■ DESCRIPTION OF THE TASK:
Your output is to hold only the lines from the one showing "Task: Open the" through the end of the listing, exactly, with every picture excluded.

■ RECORDS FOR PROCESSING:
┄┄┄┄┄┄┄┄┄┄┄┄┄┄┄┄┄┄┄┄
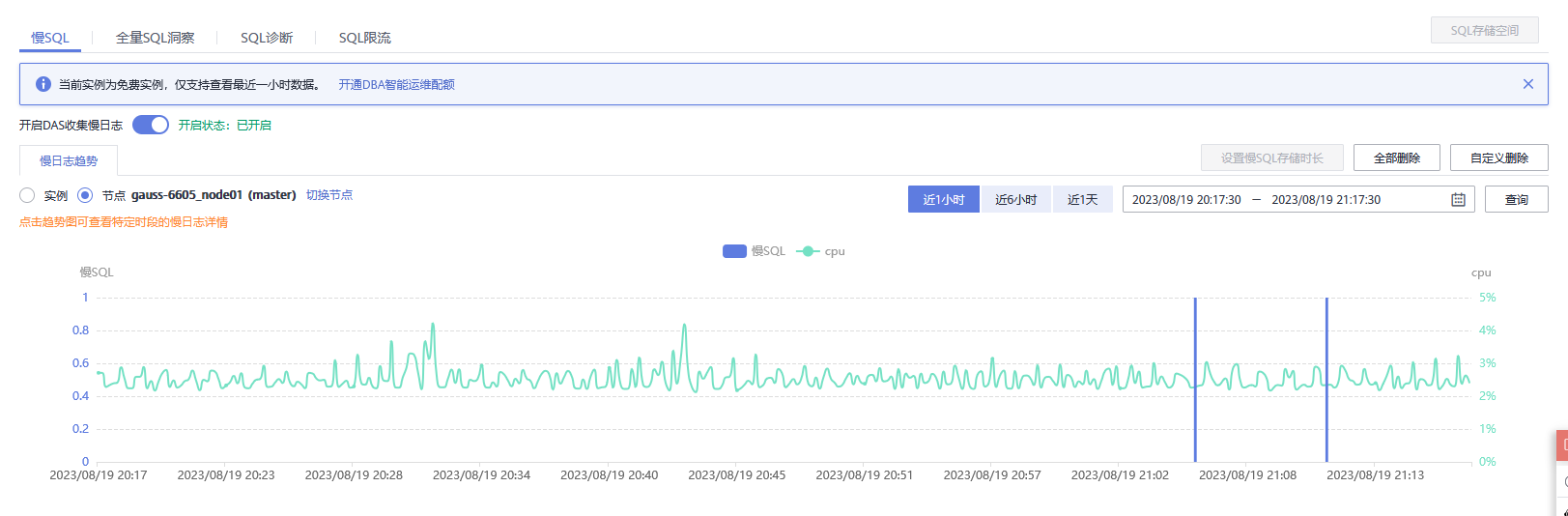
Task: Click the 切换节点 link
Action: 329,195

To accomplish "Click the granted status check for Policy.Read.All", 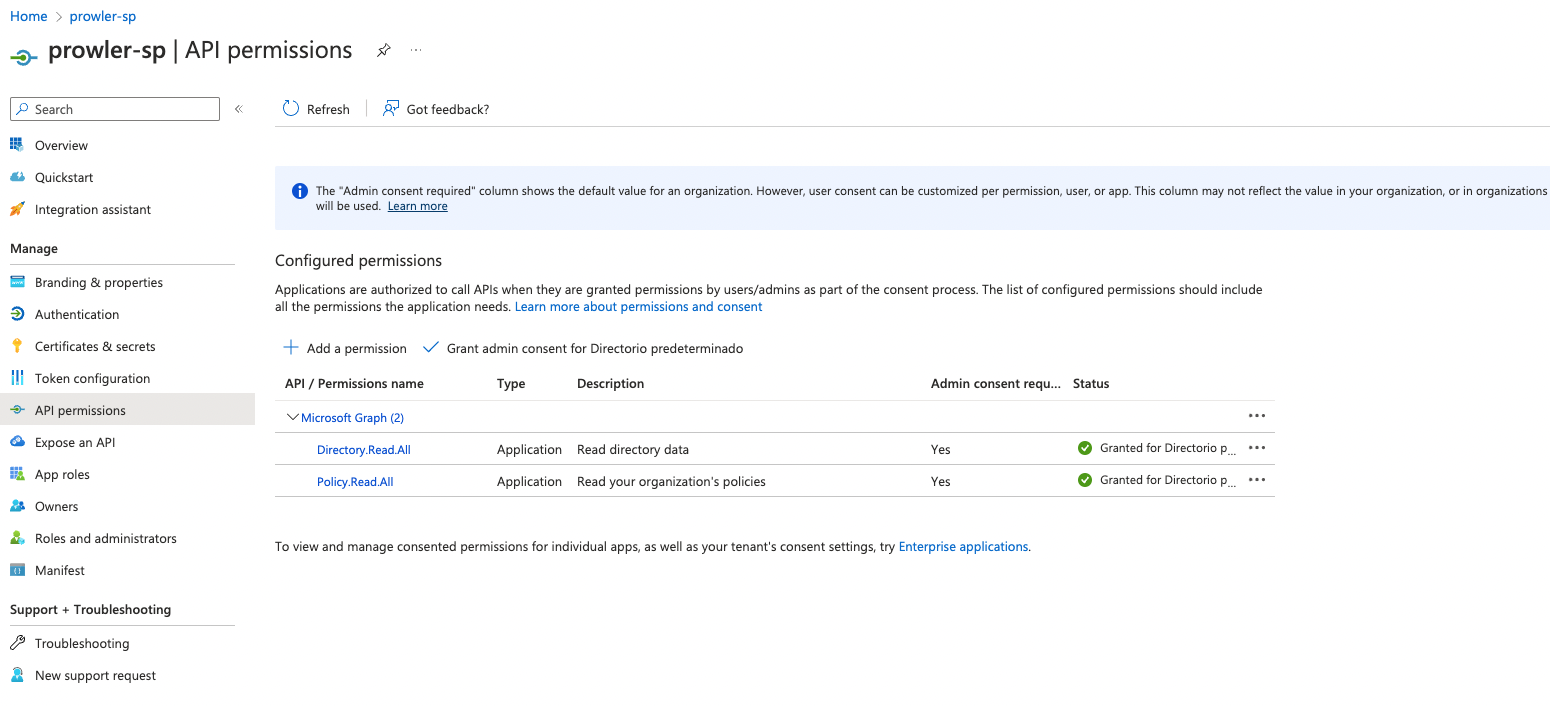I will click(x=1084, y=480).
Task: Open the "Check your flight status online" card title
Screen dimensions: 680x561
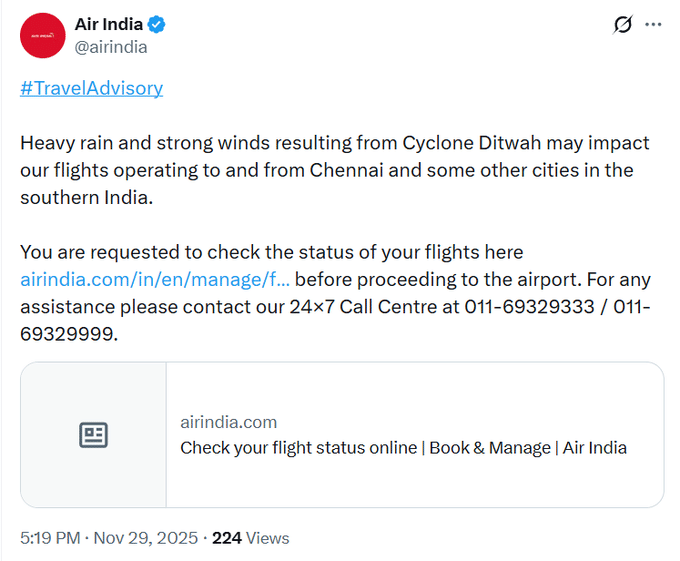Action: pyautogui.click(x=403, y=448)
┄┄┄┄┄┄┄┄┄┄┄┄┄┄┄┄┄┄┄┄
■ WRITTEN ANSWER:
Task: Open the "Check your flight status online" card title
Screen dimensions: 680x561
Action: pyautogui.click(x=403, y=448)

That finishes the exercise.